We sell in five different countries around Europe, not a single one of them deals with tax the same way. We thought it was gonna be easy because we started in the UK and the UK taxes are the simplest, 12% flat tax. The second country was Ireland, and we know there it's a little bit more complex. It's a flat tax plus a levy that you have to pay. Then we went to Spain, there's a flat tax plus a levy plus another levy, that depends on what kind of vehicle you're insuring. “Okay, cool, we can get there.” We went to France, there are five different flat taxes depending on how much of the policy covers a certain type of risk. It just got more and more complex as we did it.

Most companies end up solving it, for accounting purposes is to throw an army of accountants at it. In traditional insurance companies and traditional finance companies a massive amount of their staff ends up being a very large finance department.

Rob: You're trying to build a technology first company above all else?

Stu: Exactly. Our CEO Sten. He's tasked us with beating Aviva, who have 120,000 staff and doing it with less than 2,000. That's going to require an awful lot of work, on the technology side to make sure that we can build a super efficient finance department.

Rob: What did this look like before you have this new solution? What was the process you had to go through to rebuild it?

Stu: You don't hear about our first version. We just kind of kept track of how much money people have put into their account. Then overfunded our client money account to make sure that we would always have enough. We didn't have that many customers, so we did throw a few accountants at it to find out exactly how much money we had. Then we would pay our insurers out of our savings account instead. We always had enough money to pay everybody. But as we grew bigger and took on more and more customers, more and more varied products, more, more different underwriters, we needed to start actually doing this properly.
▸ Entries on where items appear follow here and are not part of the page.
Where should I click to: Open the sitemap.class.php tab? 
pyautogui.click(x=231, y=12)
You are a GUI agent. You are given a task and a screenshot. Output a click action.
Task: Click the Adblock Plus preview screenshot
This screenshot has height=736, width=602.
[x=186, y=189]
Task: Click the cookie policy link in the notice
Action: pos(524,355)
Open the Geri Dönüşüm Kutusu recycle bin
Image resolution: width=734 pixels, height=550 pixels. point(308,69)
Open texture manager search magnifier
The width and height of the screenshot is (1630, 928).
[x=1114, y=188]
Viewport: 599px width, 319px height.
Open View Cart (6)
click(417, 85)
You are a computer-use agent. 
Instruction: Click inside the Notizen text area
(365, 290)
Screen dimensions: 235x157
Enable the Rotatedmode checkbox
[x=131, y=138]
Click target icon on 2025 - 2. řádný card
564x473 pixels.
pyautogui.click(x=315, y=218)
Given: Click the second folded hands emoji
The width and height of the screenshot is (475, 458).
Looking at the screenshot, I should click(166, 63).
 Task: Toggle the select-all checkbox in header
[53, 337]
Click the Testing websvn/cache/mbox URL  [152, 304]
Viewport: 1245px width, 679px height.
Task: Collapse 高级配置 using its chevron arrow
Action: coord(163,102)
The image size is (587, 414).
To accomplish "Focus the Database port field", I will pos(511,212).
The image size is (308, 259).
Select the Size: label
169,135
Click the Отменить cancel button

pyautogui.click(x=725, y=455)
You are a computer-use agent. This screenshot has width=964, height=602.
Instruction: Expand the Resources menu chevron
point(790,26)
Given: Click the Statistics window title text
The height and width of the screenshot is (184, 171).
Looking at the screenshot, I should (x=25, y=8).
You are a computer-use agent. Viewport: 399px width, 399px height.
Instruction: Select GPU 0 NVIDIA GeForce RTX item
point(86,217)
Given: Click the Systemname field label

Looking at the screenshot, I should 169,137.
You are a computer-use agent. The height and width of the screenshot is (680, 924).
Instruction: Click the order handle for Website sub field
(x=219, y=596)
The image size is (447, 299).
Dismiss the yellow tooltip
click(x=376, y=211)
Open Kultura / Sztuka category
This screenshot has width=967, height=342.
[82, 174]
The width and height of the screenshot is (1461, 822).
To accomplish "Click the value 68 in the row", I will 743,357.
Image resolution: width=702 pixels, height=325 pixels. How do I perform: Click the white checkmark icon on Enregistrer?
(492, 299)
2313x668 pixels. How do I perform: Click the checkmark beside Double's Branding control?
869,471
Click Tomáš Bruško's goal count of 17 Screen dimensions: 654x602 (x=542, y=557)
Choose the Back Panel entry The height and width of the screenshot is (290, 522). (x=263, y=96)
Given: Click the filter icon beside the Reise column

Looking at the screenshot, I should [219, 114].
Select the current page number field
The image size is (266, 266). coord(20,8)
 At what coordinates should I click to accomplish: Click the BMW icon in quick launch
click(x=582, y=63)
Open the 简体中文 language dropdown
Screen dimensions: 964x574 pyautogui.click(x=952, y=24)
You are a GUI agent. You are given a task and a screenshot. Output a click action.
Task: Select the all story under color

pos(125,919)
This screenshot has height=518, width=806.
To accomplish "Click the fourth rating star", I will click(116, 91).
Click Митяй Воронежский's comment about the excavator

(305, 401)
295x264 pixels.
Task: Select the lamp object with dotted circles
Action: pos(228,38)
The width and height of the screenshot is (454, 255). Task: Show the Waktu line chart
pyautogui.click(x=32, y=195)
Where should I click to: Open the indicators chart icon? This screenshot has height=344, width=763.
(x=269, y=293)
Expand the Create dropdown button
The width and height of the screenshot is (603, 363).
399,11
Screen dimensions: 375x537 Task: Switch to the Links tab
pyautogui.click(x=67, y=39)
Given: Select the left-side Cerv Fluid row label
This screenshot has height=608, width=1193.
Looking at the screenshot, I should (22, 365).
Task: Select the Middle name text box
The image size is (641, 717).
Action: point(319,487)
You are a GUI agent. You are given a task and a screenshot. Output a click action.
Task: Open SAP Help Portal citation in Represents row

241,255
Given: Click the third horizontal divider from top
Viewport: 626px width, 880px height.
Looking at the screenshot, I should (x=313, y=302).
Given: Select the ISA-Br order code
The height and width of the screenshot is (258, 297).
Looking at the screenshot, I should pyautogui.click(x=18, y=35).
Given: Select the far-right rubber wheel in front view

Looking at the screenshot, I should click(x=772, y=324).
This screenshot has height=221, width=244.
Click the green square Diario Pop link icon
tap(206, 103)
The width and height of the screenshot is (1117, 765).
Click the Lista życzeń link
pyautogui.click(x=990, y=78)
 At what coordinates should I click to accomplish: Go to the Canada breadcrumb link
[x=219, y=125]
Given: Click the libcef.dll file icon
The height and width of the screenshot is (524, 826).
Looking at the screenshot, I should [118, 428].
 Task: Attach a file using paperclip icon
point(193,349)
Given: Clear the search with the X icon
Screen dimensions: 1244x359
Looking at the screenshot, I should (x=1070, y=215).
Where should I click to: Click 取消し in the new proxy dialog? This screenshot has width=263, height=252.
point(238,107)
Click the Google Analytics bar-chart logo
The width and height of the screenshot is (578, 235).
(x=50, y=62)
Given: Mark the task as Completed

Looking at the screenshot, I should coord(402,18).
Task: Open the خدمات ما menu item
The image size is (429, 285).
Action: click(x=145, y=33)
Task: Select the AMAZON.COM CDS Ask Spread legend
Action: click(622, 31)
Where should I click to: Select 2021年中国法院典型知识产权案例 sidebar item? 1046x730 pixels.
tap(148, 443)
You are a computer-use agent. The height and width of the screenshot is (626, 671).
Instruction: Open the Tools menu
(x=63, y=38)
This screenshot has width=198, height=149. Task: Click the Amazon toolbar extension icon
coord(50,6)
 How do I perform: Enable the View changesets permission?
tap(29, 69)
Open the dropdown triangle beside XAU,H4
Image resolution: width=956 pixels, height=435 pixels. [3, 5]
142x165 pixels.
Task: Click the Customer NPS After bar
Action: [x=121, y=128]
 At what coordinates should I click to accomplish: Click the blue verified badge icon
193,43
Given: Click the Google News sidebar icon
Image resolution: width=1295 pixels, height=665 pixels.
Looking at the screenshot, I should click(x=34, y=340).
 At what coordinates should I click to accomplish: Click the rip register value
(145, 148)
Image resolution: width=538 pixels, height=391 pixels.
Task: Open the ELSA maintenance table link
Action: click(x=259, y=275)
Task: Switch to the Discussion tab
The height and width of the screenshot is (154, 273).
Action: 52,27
Rob: How important is it to be precise with this type of system?

Stu: When it comes down to, certainly things like tax and client money, things have to reconcile to the penny. If something is out by one penny, then that is enough for us to stop what we're doing and go in and try and find out why it's out by one penny.

Rob: It’s interesting you're going down to the accuracy of the nearest penny. Is there a specific reason why you're doing that?

Stu: Probably regulations, is the biggest one. In a regulated industry we get audited. We have been audited in three years, I think three times. We fully expect to be audited on a regular basis, especially because we are doing something new. We are building a whole bunch of new technology and building things that the regulators haven't seen and building new products that the regulators haven't seen. They want to make sure that we are doing things fair and that we're treating people fairly, that is also one of our main goals. Our big three company things are that we want to be fair, we want to be simple and we want to be flexible. That means that if you give someone money, you expect to get that money back and to the penny. E.g. if you lent me £10 and I give you back £9.99 when it's only a penny, it's fine. You'd still feel a little bit like “well, hang on, yeah, it might be fine, but it's still my penny”. Combined with the fact that, we want to make sure that if a user asks for their money back, which they it's their money, they can have it. They get exactly what they're entitled to. Certainly the tax man he cares about a penny. It was very much a case of making sure that this stuff worked. That was one of the big problems. We've essentially been retrofitting this ledger onto an accounting system that has been running for two and 1/2 years.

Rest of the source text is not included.